> **What you will do**:
A) In the passage on red-collar criminals, what work was Dennis Gaede doing when he fraudulently obtained Timothy Wicks' identity?
B) Reproduce word for word the portion of the passage on red-collar criminals between "The authors analyze" and "may be required.", inclusive.

> **Passage given**:

===

Here is a very interesting site both for analysis and facts.
Sociology of crime. This is my field of study.
Department of Sociology, Ithaca College
From the Forensic Examiner, Examination of Red Collar Criminals
By Frank S. Perri, JD, MBA, CPA, and Terrance G. Lichtenwald, PhD
This study is the second in a series devoted to understanding red-collar criminals. The first study, “Fraud Detection Homicide: A Proposed FBI Criminal Classification” (Perri & Lichtenwald, 2007) advanced the proposition that there is a sub-group of white-collar criminals who are capable of vicious and brutal violence against individuals whom they believe have detected their white-collar crimes. The sub-group is referred to as red-collar criminals.
This study examines why red-collar criminals are not capable of committing violence against their victims without exposing both their white-collar crime and the violent crime. The descriptive data suggests that the evidence trail left by the red-collar criminal both illustrates the red-collar criminal’s failure in avoiding detection and reveals his or her motive for the murder. Further, the findings related to red-collar criminals correlate with the behavioral traits of psychopathy.
The authors analyze the law enforcement interrogation of Christopher Porco and offer suggestions as to how investigators should approach interviews with psychopathic defendants. The transcript is a critical tableau demonstrating that traditional methods of interrogation may not suffice when it comes to the interrogatation of red collar criminals and that an alternative approach may be required.
The story of Timothy Wicks is a story of friendship, betrayal, and murder. His friend, Dennis Gaede, worked various jobs—including tax preparer. While preparing Timothy Wicks’ taxes, using information Wicks had disclosed for his return, Gaede fraudulently obtained Wicks’ identity. With this information, Gaede left his home in Milwaukee and moved to North Dakota with his wife, Diana Fruge, and his new identity—representing himself as Timothy Wicks in the hopes of avoiding a felony sentencing in Wisconsin.
Gaede stayed in contact with the real Timothy Wicks, and shortly after moving to North Dakota, Wicks contacted Gaede and confided in him that someone was fraudulently using his identity and committing credit card fraud. As fraud detection closed in, threatening to expose Gaede’s new identify, Gaede lured Wicks to North Dakota from Wisconsin with the promise that they could play together in a band. While Wicks was staying with Gaede and Fruge, in their home, Gaede shot Wicks.

===

> **Raw data**:
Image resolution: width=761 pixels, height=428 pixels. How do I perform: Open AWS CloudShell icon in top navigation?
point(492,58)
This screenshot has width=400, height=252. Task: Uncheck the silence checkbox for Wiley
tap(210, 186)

===

> **Solutions for each task**:
A) He was a tax preparer, preparing Wicks' taxes.

B)
The authors analyze the law enforcement interrogation of Christopher Porco and offer suggestions as to how investigators should approach interviews with psychopathic defendants. The transcript is a critical tableau demonstrating that traditional methods of interrogation may not suffice when it comes to the interrogatation of red collar criminals and that an alternative approach may be required.